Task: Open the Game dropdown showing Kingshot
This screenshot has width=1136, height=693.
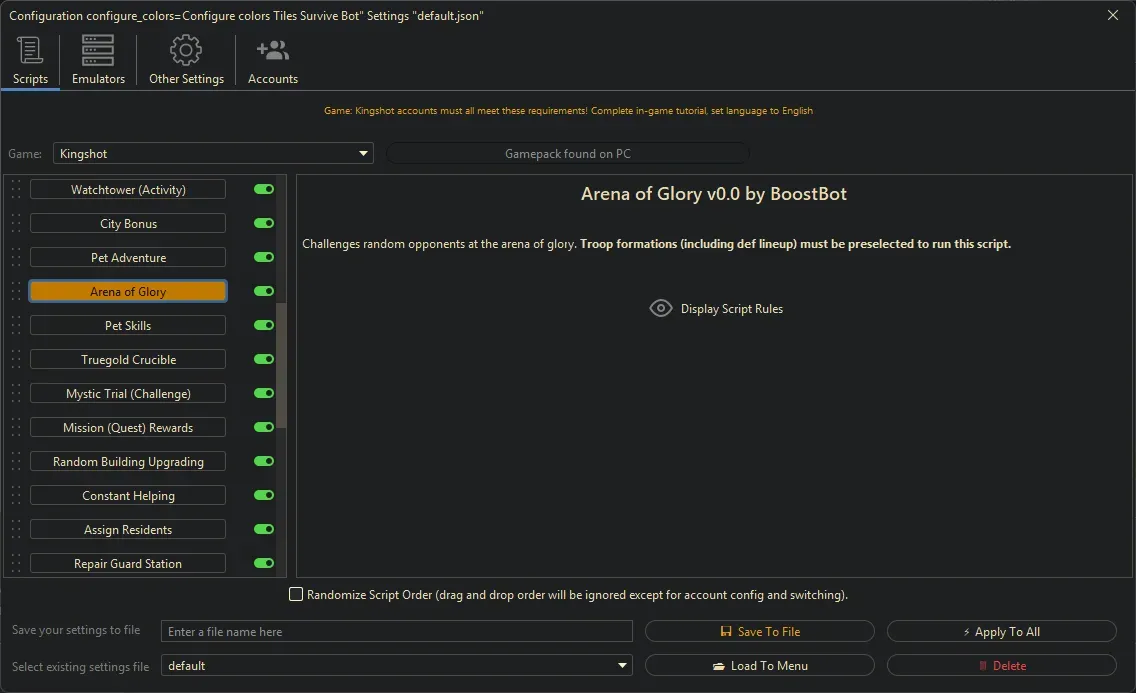Action: [213, 153]
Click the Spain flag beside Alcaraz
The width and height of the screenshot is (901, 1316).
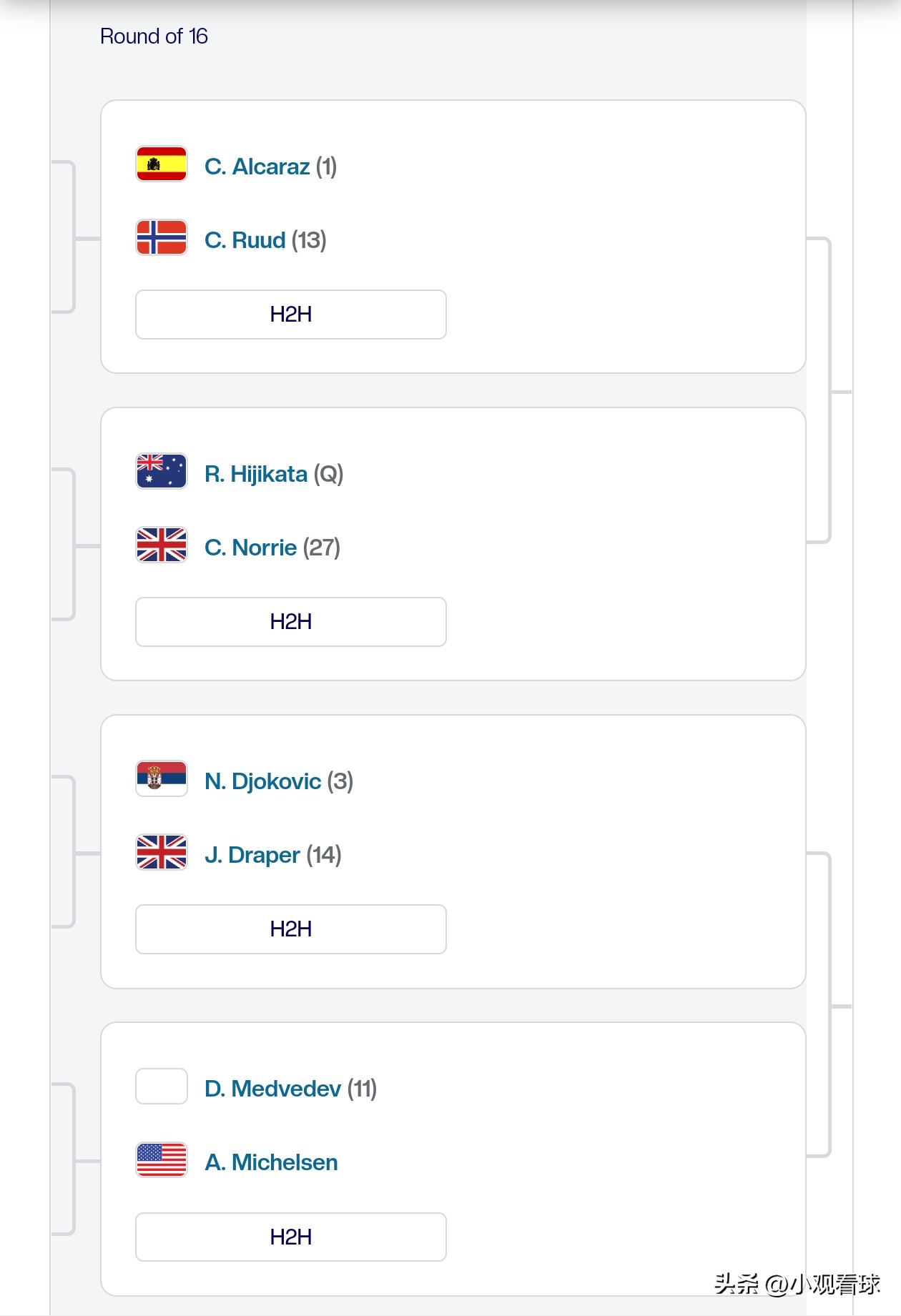(162, 164)
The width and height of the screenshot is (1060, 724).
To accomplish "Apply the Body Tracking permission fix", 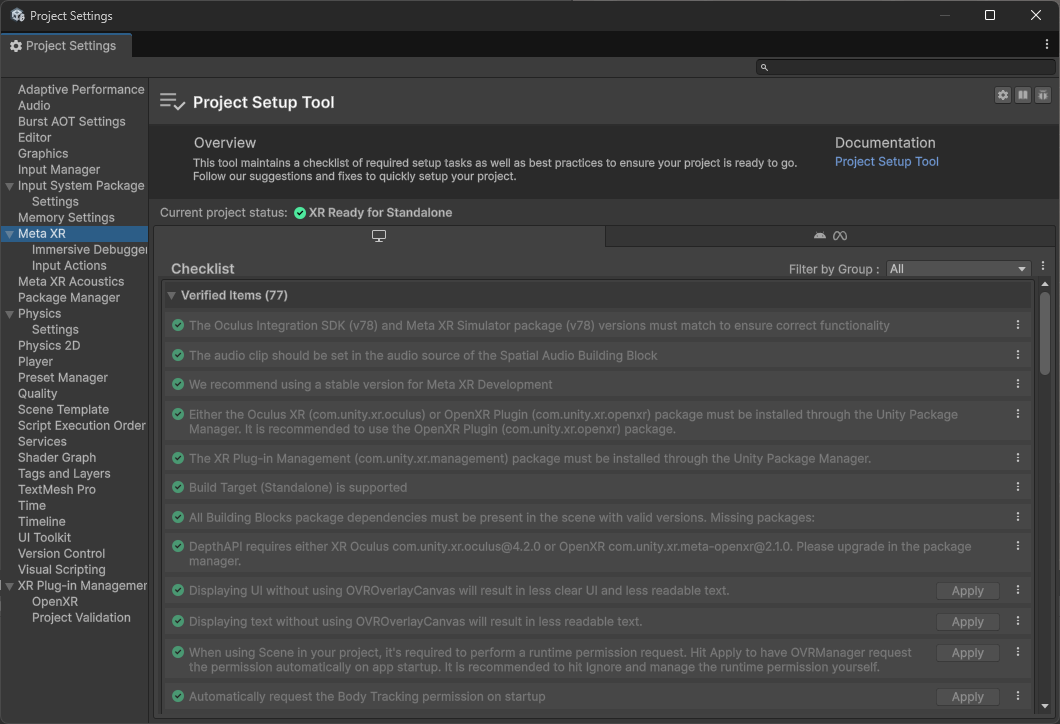I will click(967, 697).
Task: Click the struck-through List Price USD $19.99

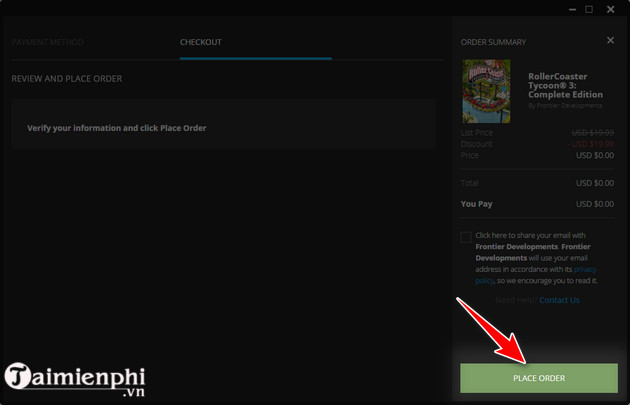Action: coord(592,132)
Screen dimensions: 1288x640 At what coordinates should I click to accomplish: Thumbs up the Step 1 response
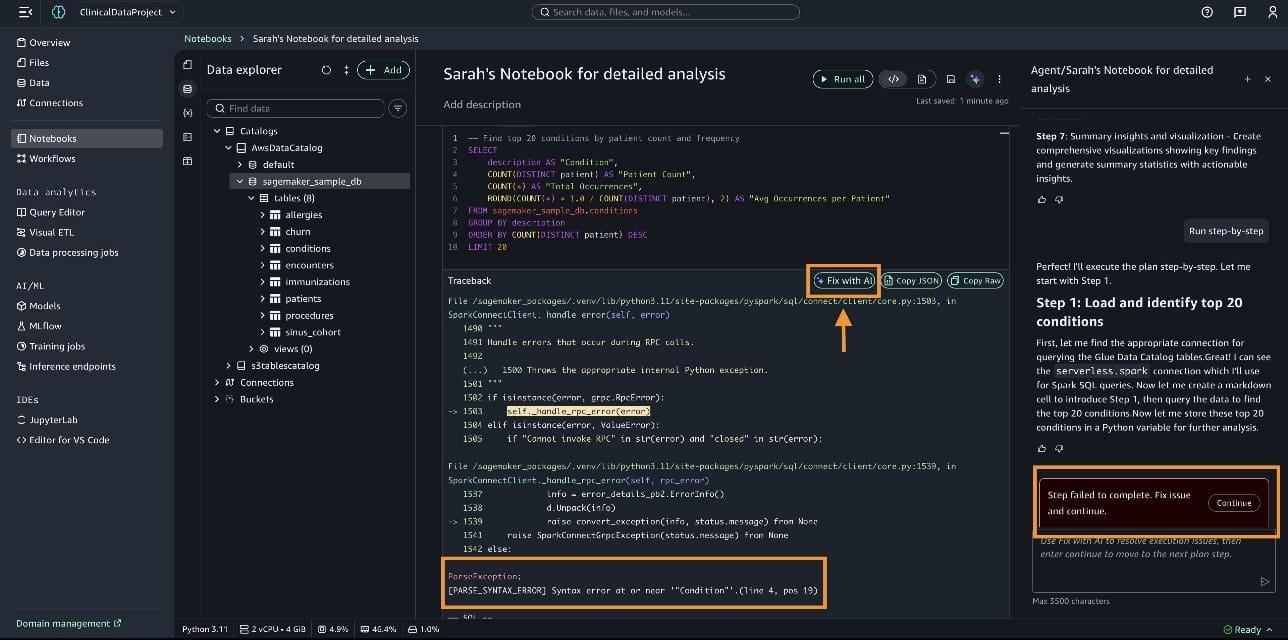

---

■ Your goal ■
Keeping both end lines, retype exactly the lines from the first line of the material through the line that contains "The width and height of the screenshot is (1060, 724).", but not the pictures.

■ Answer section ■
Task: Open the Game dropdown showing Kingshot
This screenshot has width=1136, height=693.
Action: [213, 153]
Click the Spain flag beside Alcaraz
The width and height of the screenshot is (901, 1316).
(162, 164)
The width and height of the screenshot is (1060, 724).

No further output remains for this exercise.